From time to time, a question pops up on the user mailing list referencing job failures with the error message "java.lang.ClassNotFoundException: Class alluxio.hadoop.FileSystem not found
". This post explains the reason for the failure and the solution to the issue when it occurs.
Why does this happen?
This error indicates the Alluxio client is not available at runtime. This causes an exception when the job tries to access the Alluxio filesystem but fails to find the implementation of Alluxio client to connect to the service.
An Alluxio client is a Java library and defines the class alluxio.hadoop.FileSystem
to invoke Alluxio services per user requests (such as creating a file, listing a directory, etc). It is typically pre-compiled into a jar file named alluxio-1.8.1-client.jar
(for v1.8.1), and distributed with the Alluxio tarball.
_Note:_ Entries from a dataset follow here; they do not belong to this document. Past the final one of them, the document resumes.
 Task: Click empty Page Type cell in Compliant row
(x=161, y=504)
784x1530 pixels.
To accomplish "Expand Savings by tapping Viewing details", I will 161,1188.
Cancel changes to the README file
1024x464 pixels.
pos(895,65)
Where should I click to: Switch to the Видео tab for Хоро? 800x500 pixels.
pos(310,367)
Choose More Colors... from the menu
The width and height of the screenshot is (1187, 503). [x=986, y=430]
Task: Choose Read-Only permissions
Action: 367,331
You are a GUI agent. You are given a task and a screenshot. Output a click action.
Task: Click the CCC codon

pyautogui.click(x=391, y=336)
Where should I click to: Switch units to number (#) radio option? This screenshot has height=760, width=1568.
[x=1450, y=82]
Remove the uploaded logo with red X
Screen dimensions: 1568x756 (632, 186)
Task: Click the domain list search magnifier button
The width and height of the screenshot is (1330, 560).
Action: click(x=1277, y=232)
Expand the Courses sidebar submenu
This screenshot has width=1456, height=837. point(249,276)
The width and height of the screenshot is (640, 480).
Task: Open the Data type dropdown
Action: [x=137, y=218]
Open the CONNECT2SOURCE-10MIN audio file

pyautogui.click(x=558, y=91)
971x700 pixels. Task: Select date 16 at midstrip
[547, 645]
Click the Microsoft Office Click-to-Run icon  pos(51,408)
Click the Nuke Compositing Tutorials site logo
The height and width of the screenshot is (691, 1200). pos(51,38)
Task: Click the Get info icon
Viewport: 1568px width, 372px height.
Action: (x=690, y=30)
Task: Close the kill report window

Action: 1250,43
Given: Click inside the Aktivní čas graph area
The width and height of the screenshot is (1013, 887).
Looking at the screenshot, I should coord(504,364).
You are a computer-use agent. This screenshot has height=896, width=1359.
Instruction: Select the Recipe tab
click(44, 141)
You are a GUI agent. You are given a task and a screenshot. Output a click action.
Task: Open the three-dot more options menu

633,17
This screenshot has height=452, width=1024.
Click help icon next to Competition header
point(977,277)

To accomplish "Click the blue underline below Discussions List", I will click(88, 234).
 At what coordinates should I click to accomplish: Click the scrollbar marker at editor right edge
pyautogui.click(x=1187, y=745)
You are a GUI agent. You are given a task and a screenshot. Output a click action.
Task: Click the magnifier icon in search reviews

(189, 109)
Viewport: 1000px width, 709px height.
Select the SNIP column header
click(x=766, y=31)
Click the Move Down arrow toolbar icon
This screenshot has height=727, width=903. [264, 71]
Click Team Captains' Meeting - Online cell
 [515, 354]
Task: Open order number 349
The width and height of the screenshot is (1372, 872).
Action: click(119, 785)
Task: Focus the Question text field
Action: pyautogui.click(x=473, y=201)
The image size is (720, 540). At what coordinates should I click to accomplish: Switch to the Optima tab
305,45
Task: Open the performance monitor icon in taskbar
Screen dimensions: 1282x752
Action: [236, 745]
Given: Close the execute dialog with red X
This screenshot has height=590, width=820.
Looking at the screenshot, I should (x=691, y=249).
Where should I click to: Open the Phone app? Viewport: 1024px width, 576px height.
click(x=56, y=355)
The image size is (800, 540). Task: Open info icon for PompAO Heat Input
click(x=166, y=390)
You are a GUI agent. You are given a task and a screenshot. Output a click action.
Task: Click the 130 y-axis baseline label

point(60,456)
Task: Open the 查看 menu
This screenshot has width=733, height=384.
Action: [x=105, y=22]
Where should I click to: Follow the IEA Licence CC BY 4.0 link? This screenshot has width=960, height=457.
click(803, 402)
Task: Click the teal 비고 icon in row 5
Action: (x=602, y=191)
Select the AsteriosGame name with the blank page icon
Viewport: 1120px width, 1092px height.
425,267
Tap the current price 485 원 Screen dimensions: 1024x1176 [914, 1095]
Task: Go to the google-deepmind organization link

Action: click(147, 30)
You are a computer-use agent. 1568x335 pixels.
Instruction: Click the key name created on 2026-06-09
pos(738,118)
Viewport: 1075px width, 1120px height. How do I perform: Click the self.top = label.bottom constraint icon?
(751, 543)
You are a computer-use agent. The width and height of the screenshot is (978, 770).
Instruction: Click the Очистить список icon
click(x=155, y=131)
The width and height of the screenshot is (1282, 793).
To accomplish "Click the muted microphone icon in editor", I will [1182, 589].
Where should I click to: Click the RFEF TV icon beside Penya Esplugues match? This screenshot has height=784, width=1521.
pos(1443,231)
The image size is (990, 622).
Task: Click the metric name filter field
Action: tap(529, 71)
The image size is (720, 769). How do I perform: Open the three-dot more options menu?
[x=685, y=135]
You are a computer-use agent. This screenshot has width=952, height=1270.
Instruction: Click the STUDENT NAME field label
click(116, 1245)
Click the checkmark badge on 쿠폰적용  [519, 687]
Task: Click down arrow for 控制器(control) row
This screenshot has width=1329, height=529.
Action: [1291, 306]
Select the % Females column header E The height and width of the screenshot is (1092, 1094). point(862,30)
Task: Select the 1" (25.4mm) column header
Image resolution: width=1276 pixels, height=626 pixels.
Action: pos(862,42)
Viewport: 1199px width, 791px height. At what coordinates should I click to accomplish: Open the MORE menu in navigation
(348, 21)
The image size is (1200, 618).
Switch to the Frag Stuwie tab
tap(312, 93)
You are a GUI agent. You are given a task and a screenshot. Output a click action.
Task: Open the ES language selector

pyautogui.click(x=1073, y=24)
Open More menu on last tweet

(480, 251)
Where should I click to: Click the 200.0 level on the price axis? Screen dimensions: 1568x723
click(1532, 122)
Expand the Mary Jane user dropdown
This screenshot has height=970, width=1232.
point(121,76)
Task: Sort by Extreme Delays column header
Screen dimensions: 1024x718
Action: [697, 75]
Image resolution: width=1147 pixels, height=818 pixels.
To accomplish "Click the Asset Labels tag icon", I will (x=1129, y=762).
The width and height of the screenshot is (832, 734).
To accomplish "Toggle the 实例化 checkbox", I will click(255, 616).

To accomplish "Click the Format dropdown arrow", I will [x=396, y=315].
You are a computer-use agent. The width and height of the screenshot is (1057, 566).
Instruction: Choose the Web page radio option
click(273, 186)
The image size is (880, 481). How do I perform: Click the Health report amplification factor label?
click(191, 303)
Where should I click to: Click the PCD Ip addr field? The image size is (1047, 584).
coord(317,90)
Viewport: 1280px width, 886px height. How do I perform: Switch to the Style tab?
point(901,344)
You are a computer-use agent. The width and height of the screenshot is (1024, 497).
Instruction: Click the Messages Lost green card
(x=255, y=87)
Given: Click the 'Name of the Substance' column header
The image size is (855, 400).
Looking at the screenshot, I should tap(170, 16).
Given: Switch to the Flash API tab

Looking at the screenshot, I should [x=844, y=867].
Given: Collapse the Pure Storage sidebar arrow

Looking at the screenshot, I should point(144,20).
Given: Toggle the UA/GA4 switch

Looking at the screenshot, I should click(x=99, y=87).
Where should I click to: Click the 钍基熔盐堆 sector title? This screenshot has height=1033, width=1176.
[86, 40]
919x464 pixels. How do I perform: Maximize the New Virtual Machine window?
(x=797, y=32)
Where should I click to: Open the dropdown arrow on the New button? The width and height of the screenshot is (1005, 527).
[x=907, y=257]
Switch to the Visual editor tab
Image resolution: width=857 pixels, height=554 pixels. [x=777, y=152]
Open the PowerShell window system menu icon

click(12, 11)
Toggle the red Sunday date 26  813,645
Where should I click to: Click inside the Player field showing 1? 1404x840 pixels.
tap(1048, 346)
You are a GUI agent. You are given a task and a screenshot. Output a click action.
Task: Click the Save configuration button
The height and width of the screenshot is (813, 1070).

To work with applications this file should be located on the JVM classpath so that it can be discovered and loaded into the JVM process. If the application JVM fails to find this file on the classpath, it does not know the implementation of class alluxio.hadoop.FileSystem
and will therefore throw the exception.
How to address this problem
The solution is to ensure the Alluxio client jar is distributed on the classpath of applications. There are several factors that should be considered when troubleshooting.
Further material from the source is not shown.